Car prices are subject to the laws of supply and demand. Popular vehicles will sell closer to sticker than ones that tend to sit a long time on the lot. To give you a starting point for negotiations, this year we list the True Market Value as tracked by Edmunds.com. This is an average of what car buyers actually pay. (Note, however, that the TMV does not include the destination charge -- typically a $500-to-$700 fee that is included in our MSRP and dealer-cost figures.) Some models were too new at time of publication to have accurate TMV prices, so check Edmunds.com for updates.

The best way to get a rock-bottom price is to contact several dealers with a specific model in mind and let them compete for your business. Call or e-mail dealers in your area to solicit bids, and make sure you connect with someone who can give you a final price. Using the phone saves you from the often tiresome games some dealers play to wear you down.

Ask each dealership to bid an amount above or below the factory invoice price -- including the invoice price for any options--for the make, model and style you want. Playing off the invoice is key because it eliminates further dickering at the dealership if the car you want is equipped differently than you thought. Be sure rebates are not included and that you identify any miscellaneous charges that could show up on the final bill, such as dealer prep or port charges. Get the lowest bidders to send you an e-mail or fax confirming the price so you have it in writing.

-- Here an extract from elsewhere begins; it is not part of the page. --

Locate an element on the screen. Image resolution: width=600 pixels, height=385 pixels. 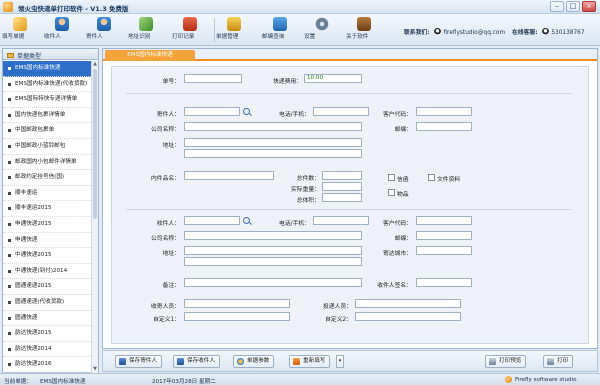
toolbar-document-manage-button: 单据管理 is located at coordinates (234, 30).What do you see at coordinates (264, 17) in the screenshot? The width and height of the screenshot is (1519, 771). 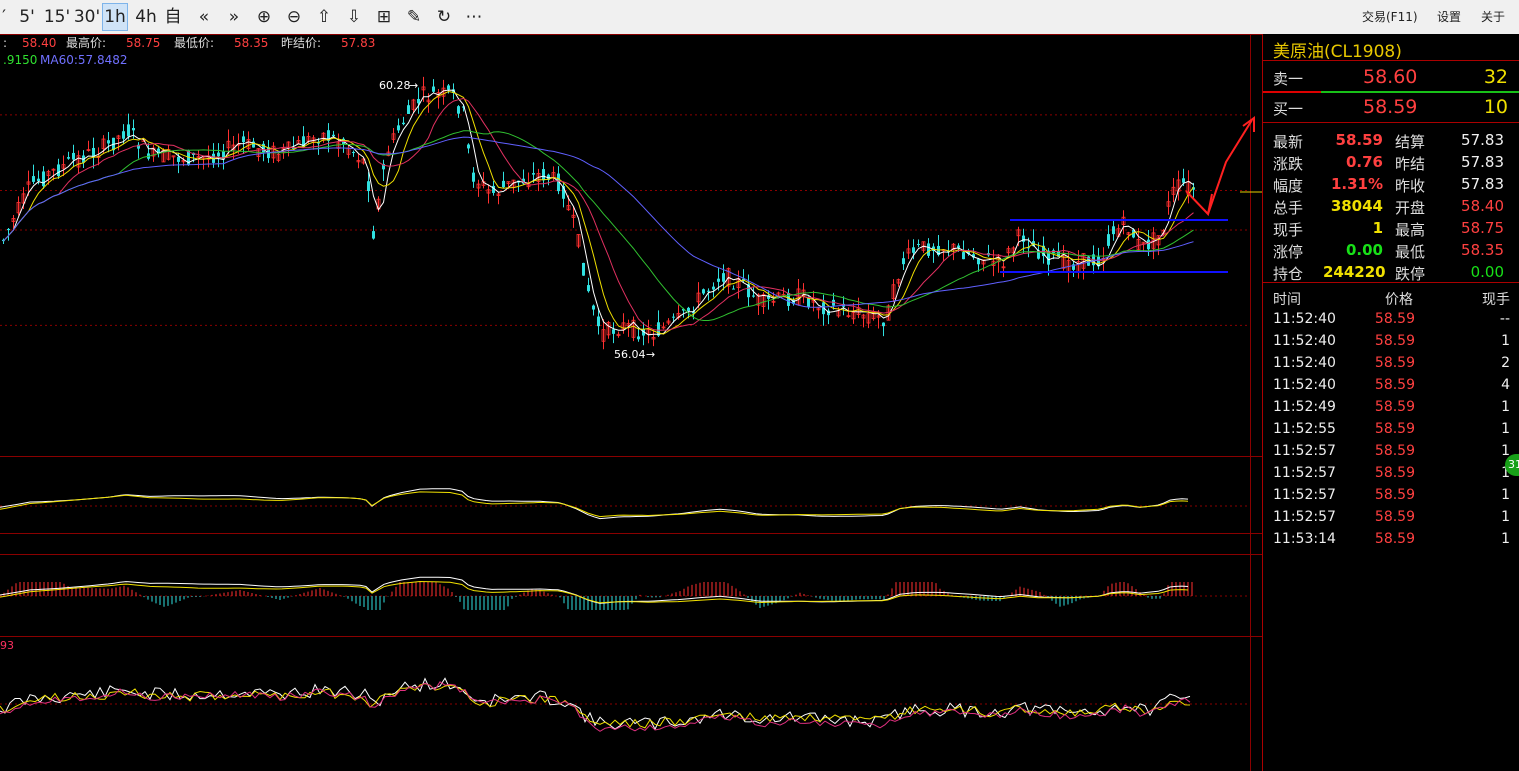 I see `zoom-in-icon: ⊕` at bounding box center [264, 17].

One of the costliest mistakes car buyers make is not separating different parts of the transaction -- that is, not separating the purchase of the car from the trade-in and from the financing -- says Mary S. Butler, managing editor of Cars.com. "Dealers don't care where they make their money," she says. So another smart tactic is to line up financing from a bank or credit union, so the cut-rate loan doesn't become a bargaining chip for the dealer.

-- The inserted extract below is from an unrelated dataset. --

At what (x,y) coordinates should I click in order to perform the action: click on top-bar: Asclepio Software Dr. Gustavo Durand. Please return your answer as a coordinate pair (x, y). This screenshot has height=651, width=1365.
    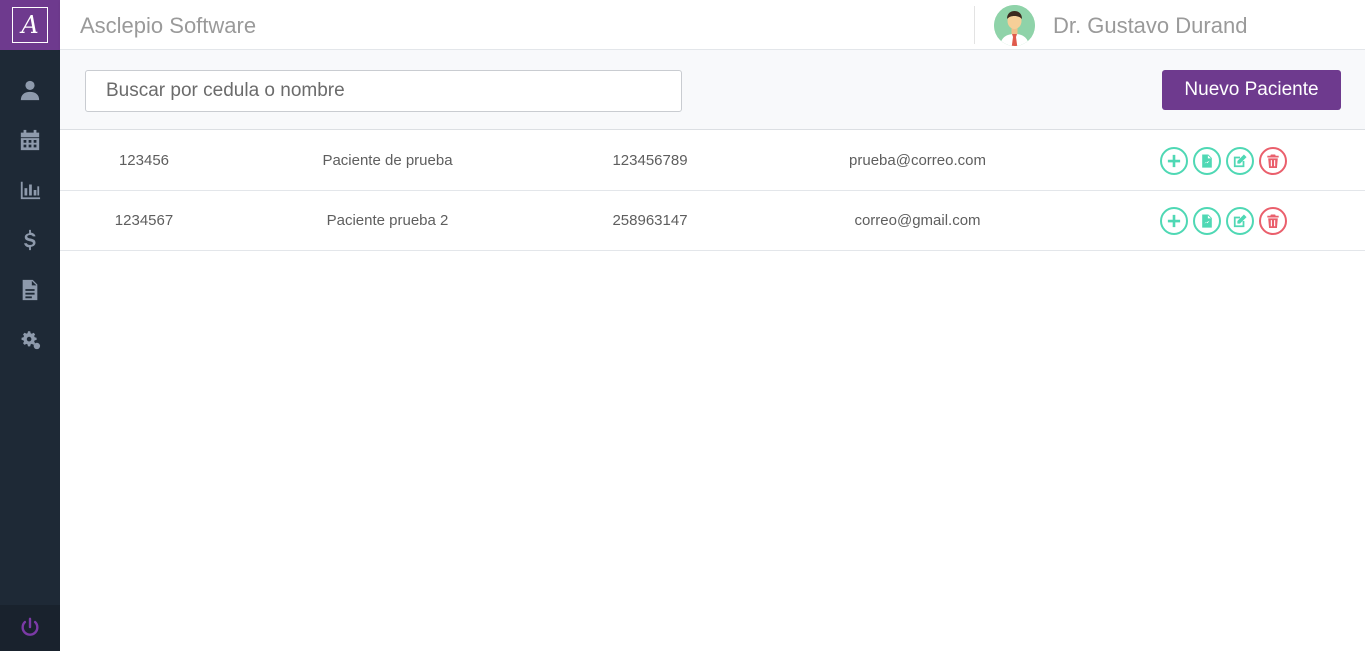
    Looking at the image, I should click on (712, 25).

Should you take the zero-percent financing in lieu of a rebate? That depends on the size of the loan and of the rebate. If you use a $3,000 rebate as your down payment, as many people do, and line up your own five-year loan at less than 6%, you're better off taking a rebate than a manufacturer's freebie financing -- as long as the car costs less than $22,000. After that, the zero-percent financing is likely to be a better deal. Use our calculator to run the numbers. Another option is a home-equity line of credit -- you can write off the interest on your tax return (unless you're subject to the alternative minimum tax). But the rate on most lines is tied to the prime rate, so recognize that your cost will rise as the Fed raises rates.

As down payments decrease and loans are increasingly stretched to six and seven years, many buyers who trade in their cars are "upside down" on their car loan -- which means that when they trade the car in, they owe more than it is worth. Many lenders are willing to roll the remaining balance into a new loan, and many car buyers never stop making car payments.

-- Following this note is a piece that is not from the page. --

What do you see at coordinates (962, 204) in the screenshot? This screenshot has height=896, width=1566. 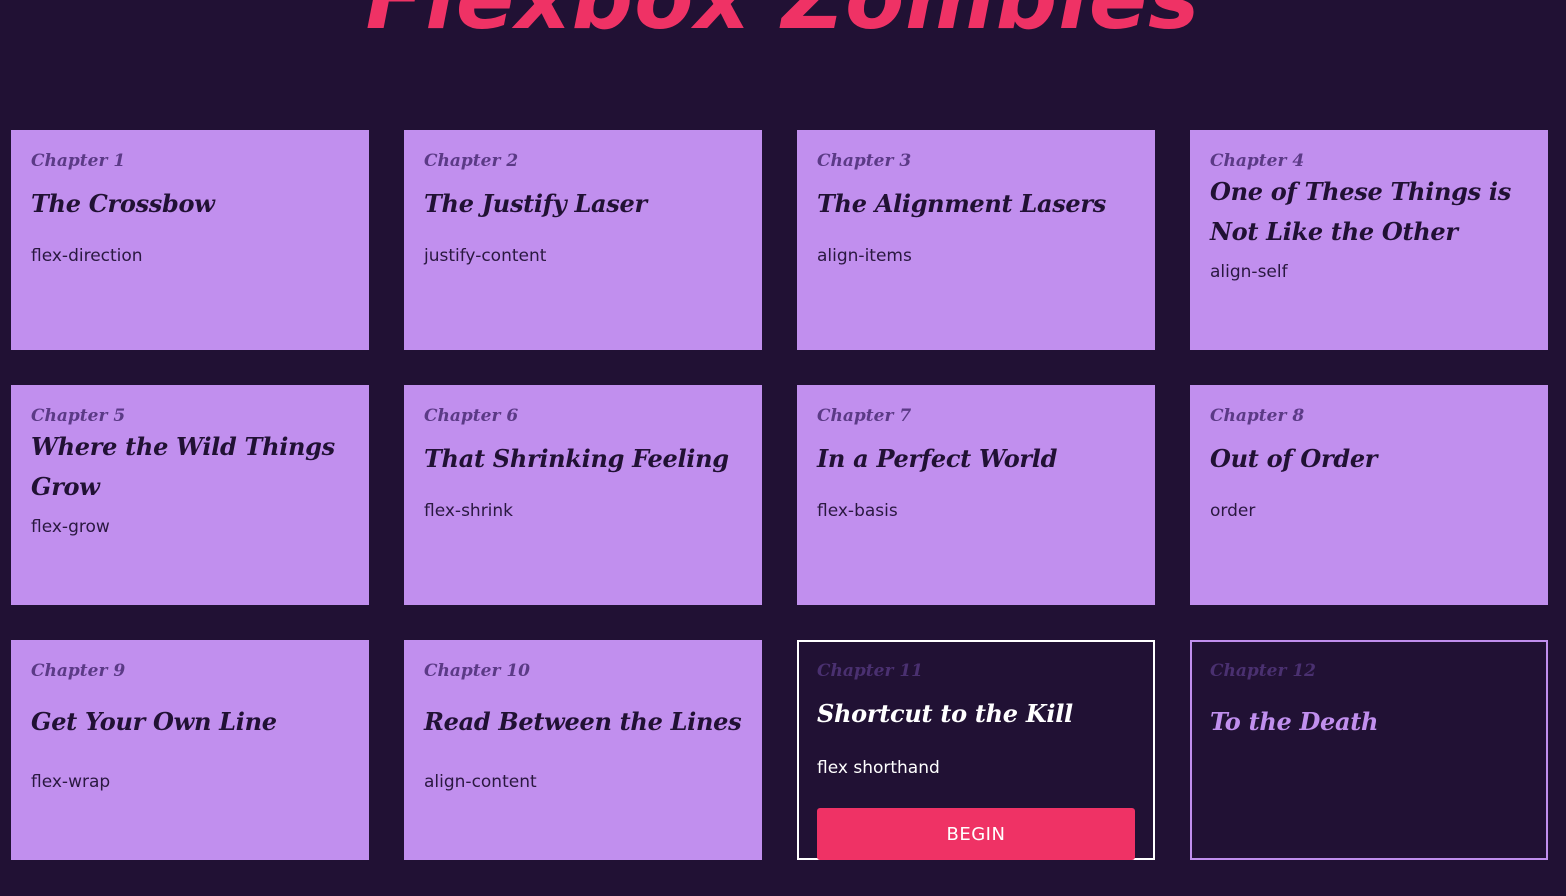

If you're in that boat, leasing could be an attractive alternative. After several years of waning popularity, leasing is getting a new lease on life. That's partly because residual values -- what the vehicle is worth at the end of the lease -- are strengthening and interest rates are still low. The one-two combo drives down monthly payments. Makers of luxury imports prefer to push a subsidized lease rather than offer rebates on purchases because rebates tend to hurt resale values and because leasing makes their cars affordable to more people. And off-lease cars can be sold again through certified-preowned programs, where profits tend to be fatter than in the new-car market.

If you plan to lease a new car, bargain just as hard as you would on a purchase. The price built into the contract is the key to your monthly payments.